この夏から秋にかけて2本の“沈没”映画が公開予定なのをご存じ? どちらの映画の原作も70年代に書かれた小説で、先に出版されたのは小松左京氏の正統派SF超大作『日本沈没』。そしてもう1本は筒井康隆氏による『日本以外全部沈没』(笑)。タイトルからも分かるとおり『日本沈没』のパロディ小説なんですけれど、風刺が利いた抱腹絶倒のドタバタSFでブラック・ジョーク満載のこの小説の映画化はびっくり。
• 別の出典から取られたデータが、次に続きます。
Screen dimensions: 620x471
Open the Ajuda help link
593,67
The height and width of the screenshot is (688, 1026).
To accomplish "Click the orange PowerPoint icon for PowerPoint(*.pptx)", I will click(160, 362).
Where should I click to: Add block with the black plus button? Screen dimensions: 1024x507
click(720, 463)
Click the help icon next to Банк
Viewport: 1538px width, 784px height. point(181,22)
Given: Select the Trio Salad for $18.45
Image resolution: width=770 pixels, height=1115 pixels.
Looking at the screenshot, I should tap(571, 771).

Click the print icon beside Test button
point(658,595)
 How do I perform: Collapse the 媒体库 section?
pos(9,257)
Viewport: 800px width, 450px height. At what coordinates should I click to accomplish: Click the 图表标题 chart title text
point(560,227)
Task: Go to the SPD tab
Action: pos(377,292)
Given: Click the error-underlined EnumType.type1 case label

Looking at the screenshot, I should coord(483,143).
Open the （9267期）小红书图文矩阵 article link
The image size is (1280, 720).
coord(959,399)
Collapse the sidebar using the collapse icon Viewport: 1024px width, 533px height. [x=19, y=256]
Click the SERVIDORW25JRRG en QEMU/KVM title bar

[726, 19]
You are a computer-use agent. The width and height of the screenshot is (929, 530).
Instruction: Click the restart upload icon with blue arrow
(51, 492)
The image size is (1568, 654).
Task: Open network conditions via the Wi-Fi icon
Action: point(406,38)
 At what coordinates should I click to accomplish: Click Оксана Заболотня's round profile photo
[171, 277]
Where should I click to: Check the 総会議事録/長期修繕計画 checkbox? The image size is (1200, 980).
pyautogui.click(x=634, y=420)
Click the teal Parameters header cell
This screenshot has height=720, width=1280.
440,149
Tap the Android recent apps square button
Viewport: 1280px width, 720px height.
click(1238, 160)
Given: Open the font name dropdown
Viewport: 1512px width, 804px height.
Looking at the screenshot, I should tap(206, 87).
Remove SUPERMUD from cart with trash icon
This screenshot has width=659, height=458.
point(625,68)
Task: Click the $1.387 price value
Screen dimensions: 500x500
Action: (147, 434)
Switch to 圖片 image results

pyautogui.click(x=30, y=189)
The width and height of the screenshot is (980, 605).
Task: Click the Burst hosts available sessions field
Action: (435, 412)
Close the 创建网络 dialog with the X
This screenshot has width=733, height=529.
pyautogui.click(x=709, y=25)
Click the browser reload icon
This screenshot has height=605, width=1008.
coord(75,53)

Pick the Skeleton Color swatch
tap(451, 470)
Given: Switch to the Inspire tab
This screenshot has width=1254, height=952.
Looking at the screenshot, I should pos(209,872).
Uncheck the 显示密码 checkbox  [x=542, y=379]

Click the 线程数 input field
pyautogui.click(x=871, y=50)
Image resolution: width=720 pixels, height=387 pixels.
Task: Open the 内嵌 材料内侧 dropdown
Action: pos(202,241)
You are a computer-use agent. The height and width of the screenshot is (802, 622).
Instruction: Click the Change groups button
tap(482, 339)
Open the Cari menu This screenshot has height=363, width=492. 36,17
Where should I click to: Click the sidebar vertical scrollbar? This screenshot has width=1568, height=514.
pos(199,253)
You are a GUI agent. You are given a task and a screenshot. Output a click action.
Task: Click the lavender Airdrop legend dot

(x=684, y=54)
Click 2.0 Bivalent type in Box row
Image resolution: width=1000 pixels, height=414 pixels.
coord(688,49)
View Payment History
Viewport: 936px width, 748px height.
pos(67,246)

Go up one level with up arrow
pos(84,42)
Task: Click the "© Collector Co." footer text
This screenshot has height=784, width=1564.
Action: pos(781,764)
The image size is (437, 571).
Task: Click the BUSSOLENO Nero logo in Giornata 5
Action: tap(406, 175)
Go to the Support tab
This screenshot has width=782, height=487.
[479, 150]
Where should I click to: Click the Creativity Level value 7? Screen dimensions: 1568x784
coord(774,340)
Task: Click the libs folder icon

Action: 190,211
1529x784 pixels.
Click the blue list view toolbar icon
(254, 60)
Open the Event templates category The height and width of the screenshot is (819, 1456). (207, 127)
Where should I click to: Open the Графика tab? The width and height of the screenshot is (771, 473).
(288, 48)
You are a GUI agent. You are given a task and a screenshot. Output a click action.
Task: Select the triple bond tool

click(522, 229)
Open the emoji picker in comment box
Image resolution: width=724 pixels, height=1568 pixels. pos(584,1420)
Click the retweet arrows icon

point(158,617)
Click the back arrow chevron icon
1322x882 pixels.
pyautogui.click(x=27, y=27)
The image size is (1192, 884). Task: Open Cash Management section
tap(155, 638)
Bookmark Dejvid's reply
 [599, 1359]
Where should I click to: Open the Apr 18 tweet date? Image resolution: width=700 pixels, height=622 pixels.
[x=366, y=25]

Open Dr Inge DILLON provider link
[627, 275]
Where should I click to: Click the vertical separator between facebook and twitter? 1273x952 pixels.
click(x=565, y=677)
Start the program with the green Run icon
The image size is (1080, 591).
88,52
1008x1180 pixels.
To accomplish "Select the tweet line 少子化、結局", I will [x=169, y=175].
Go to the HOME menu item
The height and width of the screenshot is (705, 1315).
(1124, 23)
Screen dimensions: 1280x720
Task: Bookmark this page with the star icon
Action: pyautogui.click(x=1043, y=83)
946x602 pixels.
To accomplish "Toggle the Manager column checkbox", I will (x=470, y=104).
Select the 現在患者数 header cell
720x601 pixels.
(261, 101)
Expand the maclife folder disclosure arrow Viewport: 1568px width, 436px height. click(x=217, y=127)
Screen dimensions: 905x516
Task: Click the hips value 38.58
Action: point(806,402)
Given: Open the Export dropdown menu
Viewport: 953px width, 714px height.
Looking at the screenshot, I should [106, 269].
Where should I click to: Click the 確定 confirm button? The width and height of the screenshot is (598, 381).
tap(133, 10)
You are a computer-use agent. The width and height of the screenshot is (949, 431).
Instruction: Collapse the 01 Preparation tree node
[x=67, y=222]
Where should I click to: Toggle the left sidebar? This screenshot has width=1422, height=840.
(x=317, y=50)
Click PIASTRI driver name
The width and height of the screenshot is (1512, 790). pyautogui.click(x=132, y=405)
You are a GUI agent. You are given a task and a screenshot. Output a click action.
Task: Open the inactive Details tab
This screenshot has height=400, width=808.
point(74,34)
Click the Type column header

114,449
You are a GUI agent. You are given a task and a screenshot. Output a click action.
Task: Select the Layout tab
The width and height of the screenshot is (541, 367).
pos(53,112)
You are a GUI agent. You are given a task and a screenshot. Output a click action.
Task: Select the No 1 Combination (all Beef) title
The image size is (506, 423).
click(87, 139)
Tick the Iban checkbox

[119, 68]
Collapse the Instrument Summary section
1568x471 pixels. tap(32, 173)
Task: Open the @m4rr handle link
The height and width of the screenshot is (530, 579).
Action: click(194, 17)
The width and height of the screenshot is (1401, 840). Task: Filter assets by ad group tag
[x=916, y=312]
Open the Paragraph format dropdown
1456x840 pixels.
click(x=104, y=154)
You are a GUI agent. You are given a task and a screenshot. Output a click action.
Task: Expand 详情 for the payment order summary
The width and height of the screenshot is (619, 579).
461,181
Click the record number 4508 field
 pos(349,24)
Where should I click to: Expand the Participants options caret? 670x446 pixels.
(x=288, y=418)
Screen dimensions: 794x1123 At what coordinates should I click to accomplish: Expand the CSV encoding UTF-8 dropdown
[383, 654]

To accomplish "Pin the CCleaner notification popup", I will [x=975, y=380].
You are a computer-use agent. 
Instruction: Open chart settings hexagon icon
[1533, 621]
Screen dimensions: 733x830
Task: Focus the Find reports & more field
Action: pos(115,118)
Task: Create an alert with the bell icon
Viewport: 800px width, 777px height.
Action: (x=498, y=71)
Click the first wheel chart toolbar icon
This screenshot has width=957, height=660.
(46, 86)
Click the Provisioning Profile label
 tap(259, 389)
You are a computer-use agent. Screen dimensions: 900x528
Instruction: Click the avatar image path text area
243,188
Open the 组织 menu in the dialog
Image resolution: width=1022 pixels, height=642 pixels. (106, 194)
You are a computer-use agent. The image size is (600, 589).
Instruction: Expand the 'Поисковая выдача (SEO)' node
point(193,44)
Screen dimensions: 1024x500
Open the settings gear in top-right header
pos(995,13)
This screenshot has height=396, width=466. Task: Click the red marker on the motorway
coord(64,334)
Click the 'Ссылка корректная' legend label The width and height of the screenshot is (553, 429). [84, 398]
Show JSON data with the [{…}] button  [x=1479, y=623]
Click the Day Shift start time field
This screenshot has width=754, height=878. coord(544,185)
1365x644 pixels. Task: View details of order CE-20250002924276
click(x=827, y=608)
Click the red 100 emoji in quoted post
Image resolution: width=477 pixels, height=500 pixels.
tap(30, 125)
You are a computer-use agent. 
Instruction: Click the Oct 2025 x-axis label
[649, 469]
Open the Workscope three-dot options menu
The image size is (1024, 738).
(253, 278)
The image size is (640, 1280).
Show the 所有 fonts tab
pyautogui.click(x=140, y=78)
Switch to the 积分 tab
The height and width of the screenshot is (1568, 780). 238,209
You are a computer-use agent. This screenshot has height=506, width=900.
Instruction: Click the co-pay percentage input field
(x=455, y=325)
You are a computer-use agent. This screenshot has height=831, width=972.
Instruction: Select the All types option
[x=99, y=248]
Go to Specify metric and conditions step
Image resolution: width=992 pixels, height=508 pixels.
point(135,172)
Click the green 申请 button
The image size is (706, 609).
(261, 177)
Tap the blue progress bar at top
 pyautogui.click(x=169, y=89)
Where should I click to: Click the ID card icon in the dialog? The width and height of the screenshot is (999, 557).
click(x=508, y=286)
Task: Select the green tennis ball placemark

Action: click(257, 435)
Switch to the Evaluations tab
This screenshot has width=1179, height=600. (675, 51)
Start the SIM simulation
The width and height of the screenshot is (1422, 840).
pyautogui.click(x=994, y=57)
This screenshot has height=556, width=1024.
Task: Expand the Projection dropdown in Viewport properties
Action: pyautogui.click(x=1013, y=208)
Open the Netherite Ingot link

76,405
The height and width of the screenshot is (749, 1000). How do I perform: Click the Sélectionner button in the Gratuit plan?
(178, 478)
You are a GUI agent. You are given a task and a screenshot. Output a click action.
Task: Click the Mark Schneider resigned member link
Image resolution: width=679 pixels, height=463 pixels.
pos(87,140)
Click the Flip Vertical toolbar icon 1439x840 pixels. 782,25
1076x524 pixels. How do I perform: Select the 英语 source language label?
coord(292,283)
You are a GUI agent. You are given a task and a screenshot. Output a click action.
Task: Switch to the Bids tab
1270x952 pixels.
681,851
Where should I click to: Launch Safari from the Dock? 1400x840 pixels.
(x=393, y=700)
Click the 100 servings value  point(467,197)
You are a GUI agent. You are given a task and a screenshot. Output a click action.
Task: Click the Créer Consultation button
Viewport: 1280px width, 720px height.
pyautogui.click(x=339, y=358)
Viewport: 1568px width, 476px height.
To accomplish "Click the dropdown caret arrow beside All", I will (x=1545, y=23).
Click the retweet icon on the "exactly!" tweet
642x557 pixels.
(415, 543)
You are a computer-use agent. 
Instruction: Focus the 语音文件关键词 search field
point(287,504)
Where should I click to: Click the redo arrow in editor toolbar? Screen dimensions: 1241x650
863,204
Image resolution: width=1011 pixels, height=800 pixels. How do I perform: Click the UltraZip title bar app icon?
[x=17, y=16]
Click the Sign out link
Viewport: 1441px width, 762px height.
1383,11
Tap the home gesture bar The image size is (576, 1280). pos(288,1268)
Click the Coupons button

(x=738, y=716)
映画版『日本沈没』の公開にあわせ、『日本以外全部沈没』も便乗公開と言い切っていて、本作には原作者である筒井氏も出演している。筒井さん、そもそもパロディを執筆するきっかけとは?
「73年当時、小松さんの『日本沈没』が売れに売れて、SF作家の仲間内で開いたお祝い飲み会で、星新一さんが“日本以外全部沈没”と言っていたのを聞いてストーリーがバッと浮かんだので、僕が書くと宣言したんです。」(記者会見にて、筒井康隆氏のコメント)

この夏公開される『日本沈没』は73年に公開された同名作品のリメイク。日本の地殻の下にある太平洋プレートがマントルの境界面に引きずり込まれることで、日本列島が水没するという設定はそのままに、新たな科学的知識と最先端の特殊技術が盛り込まれた驚愕のパニック・アドベンチャーなんです。全く絵空事ではないだけに、ちょっと考えさせられます。ビジュアルも迫力満点で強烈です。

対する秋公開の『日本以外全部沈没』は天変地異により日本以外のすべての大陸が沈没してしまった結果、難民となった外国人が大挙して日本に押しかけるというSFパニック・スペクタクル。かつての諸外国の要人は日本の首相の顔色をうかがい、日本人は特権階級となるがやがて日本列島にも衝撃的な予測が。というこのちょっと過激なパロディをより楽しむためにも、もとネタの『日本沈没』をしっかりチェックですっ!